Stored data
══════════

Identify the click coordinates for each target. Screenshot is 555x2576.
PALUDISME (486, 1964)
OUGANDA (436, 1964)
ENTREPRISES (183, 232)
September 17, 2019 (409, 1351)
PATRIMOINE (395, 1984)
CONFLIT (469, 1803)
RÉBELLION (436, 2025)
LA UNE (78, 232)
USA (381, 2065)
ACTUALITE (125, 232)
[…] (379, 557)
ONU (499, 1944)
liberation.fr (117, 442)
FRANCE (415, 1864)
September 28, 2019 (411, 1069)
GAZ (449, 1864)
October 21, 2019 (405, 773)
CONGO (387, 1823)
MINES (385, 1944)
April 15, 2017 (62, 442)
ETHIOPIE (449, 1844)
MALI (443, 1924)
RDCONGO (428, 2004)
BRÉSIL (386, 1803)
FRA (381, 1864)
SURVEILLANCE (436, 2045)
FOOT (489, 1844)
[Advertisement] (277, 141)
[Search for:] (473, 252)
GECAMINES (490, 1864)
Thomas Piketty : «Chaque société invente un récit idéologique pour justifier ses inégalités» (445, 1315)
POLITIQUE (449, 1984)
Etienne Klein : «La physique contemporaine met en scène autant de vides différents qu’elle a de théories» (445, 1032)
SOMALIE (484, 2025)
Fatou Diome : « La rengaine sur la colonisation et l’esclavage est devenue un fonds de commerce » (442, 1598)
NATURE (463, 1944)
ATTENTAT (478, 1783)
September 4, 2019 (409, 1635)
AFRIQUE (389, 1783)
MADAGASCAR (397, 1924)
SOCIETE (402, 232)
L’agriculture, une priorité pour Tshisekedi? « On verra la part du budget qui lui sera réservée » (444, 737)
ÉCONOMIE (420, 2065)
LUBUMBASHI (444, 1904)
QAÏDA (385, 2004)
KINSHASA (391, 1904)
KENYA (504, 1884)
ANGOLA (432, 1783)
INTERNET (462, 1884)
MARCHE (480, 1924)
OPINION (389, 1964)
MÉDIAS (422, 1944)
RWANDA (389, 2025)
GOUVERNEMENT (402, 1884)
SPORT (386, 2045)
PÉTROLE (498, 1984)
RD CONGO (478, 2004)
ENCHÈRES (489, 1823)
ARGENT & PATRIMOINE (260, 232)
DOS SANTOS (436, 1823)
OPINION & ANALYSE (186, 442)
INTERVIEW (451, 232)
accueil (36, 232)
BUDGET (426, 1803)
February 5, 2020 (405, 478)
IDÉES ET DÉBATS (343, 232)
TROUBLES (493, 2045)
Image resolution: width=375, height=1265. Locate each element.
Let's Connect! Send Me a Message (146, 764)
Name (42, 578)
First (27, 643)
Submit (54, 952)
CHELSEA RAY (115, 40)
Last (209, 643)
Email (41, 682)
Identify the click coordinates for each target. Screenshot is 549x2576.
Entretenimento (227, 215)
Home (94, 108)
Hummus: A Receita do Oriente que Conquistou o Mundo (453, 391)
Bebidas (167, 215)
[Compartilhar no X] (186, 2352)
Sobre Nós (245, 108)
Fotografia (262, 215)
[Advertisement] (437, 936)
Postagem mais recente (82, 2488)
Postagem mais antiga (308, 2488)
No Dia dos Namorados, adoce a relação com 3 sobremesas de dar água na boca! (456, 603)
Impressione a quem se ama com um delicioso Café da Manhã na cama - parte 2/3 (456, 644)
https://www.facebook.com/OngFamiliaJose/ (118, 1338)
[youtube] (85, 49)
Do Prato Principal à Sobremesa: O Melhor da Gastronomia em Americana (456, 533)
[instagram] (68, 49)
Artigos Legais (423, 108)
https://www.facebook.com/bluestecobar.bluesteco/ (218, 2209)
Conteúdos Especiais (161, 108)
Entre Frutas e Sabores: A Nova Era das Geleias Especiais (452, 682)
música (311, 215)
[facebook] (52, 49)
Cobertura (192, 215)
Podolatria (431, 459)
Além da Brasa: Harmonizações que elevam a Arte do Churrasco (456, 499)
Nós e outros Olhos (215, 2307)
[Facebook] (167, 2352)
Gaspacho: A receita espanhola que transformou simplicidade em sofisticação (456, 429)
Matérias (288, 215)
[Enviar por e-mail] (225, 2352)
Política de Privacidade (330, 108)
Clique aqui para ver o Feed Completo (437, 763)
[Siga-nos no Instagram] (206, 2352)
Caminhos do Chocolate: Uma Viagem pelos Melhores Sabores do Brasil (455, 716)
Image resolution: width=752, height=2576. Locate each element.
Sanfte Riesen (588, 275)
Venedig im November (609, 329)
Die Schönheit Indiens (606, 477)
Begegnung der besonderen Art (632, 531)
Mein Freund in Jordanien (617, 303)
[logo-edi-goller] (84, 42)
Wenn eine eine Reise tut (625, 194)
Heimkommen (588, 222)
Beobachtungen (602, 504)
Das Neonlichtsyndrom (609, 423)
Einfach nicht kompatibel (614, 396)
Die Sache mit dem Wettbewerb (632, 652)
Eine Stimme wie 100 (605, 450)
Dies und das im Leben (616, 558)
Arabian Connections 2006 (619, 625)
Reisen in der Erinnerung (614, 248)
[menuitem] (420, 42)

══════════

◆ WHAT YOU HAVE TO DO: Once you have read the records above, set each one down again exactly.

◆ WRITTEN SOLUTION:
Identify the click coordinates for each target. Screenshot is 555x2576.
PALUDISME (486, 1964)
OUGANDA (436, 1964)
ENTREPRISES (183, 232)
September 17, 2019 (409, 1351)
PATRIMOINE (395, 1984)
CONFLIT (469, 1803)
RÉBELLION (436, 2025)
LA UNE (78, 232)
USA (381, 2065)
ACTUALITE (125, 232)
[…] (379, 557)
ONU (499, 1944)
liberation.fr (117, 442)
FRANCE (415, 1864)
September 28, 2019 (411, 1069)
GAZ (449, 1864)
October 21, 2019 (405, 773)
CONGO (387, 1823)
MINES (385, 1944)
April 15, 2017 (62, 442)
ETHIOPIE (449, 1844)
MALI (443, 1924)
RDCONGO (428, 2004)
BRÉSIL (386, 1803)
FRA (381, 1864)
SURVEILLANCE (436, 2045)
FOOT (489, 1844)
[Advertisement] (277, 141)
[Search for:] (473, 252)
GECAMINES (490, 1864)
Thomas Piketty : «Chaque société invente un récit idéologique pour justifier ses inégalités» (445, 1315)
POLITIQUE (449, 1984)
Etienne Klein : «La physique contemporaine met en scène autant de vides différents qu’elle a de théories» (445, 1032)
SOMALIE (484, 2025)
Fatou Diome : « La rengaine sur la colonisation et l’esclavage est devenue un fonds de commerce » (442, 1598)
NATURE (463, 1944)
ATTENTAT (478, 1783)
September 4, 2019 (409, 1635)
AFRIQUE (389, 1783)
MADAGASCAR (397, 1924)
SOCIETE (402, 232)
L’agriculture, une priorité pour Tshisekedi? « On verra la part du budget qui lui sera réservée » (444, 737)
ÉCONOMIE (420, 2065)
LUBUMBASHI (444, 1904)
QAÏDA (385, 2004)
KINSHASA (391, 1904)
KENYA (504, 1884)
ANGOLA (432, 1783)
INTERNET (462, 1884)
MARCHE (480, 1924)
OPINION (389, 1964)
MÉDIAS (422, 1944)
RWANDA (389, 2025)
GOUVERNEMENT (402, 1884)
SPORT (386, 2045)
PÉTROLE (498, 1984)
RD CONGO (478, 2004)
ENCHÈRES (489, 1823)
ARGENT & PATRIMOINE (260, 232)
DOS SANTOS (436, 1823)
OPINION & ANALYSE (186, 442)
INTERVIEW (451, 232)
accueil (36, 232)
BUDGET (426, 1803)
February 5, 2020 (405, 478)
IDÉES ET DÉBATS (343, 232)
TROUBLES (493, 2045)
Image resolution: width=375, height=1265. Locate each element.
Let's Connect! Send Me a Message (146, 764)
Name (42, 578)
First (27, 643)
Submit (54, 952)
CHELSEA RAY (115, 40)
Last (209, 643)
Email (41, 682)
Identify the click coordinates for each target. Screenshot is 549x2576.
Entretenimento (227, 215)
Home (94, 108)
Hummus: A Receita do Oriente que Conquistou o Mundo (453, 391)
Bebidas (167, 215)
[Compartilhar no X] (186, 2352)
Sobre Nós (245, 108)
Fotografia (262, 215)
[Advertisement] (437, 936)
Postagem mais recente (82, 2488)
Postagem mais antiga (308, 2488)
No Dia dos Namorados, adoce a relação com 3 sobremesas de dar água na boca! (456, 603)
Impressione a quem se ama com um delicioso Café da Manhã na cama - parte 2/3 (456, 644)
https://www.facebook.com/OngFamiliaJose/ (118, 1338)
[youtube] (85, 49)
Do Prato Principal à Sobremesa: O Melhor da Gastronomia em Americana (456, 533)
[instagram] (68, 49)
Artigos Legais (423, 108)
https://www.facebook.com/bluestecobar.bluesteco/ (218, 2209)
Conteúdos Especiais (161, 108)
Entre Frutas e Sabores: A Nova Era das Geleias Especiais (452, 682)
música (311, 215)
[facebook] (52, 49)
Cobertura (192, 215)
Podolatria (431, 459)
Além da Brasa: Harmonizações que elevam a Arte do Churrasco (456, 499)
Nós e outros Olhos (215, 2307)
[Facebook] (167, 2352)
Gaspacho: A receita espanhola que transformou simplicidade em sofisticação (456, 429)
Matérias (288, 215)
[Enviar por e-mail] (225, 2352)
Política de Privacidade (330, 108)
Clique aqui para ver o Feed Completo (437, 763)
[Siga-nos no Instagram] (206, 2352)
Caminhos do Chocolate: Uma Viagem pelos Melhores Sabores do Brasil (455, 716)
Image resolution: width=752, height=2576. Locate each element.
Sanfte Riesen (588, 275)
Venedig im November (609, 329)
Die Schönheit Indiens (606, 477)
Begegnung der besonderen Art (632, 531)
Mein Freund in Jordanien (617, 303)
[logo-edi-goller] (84, 42)
Wenn eine eine Reise tut (625, 194)
Heimkommen (588, 222)
Beobachtungen (602, 504)
Das Neonlichtsyndrom (609, 423)
Einfach nicht kompatibel (614, 396)
Die Sache mit dem Wettbewerb (632, 652)
Eine Stimme wie 100 (605, 450)
Dies und das im Leben (616, 558)
Arabian Connections 2006 (619, 625)
Reisen in der Erinnerung (614, 248)
[menuitem] (420, 42)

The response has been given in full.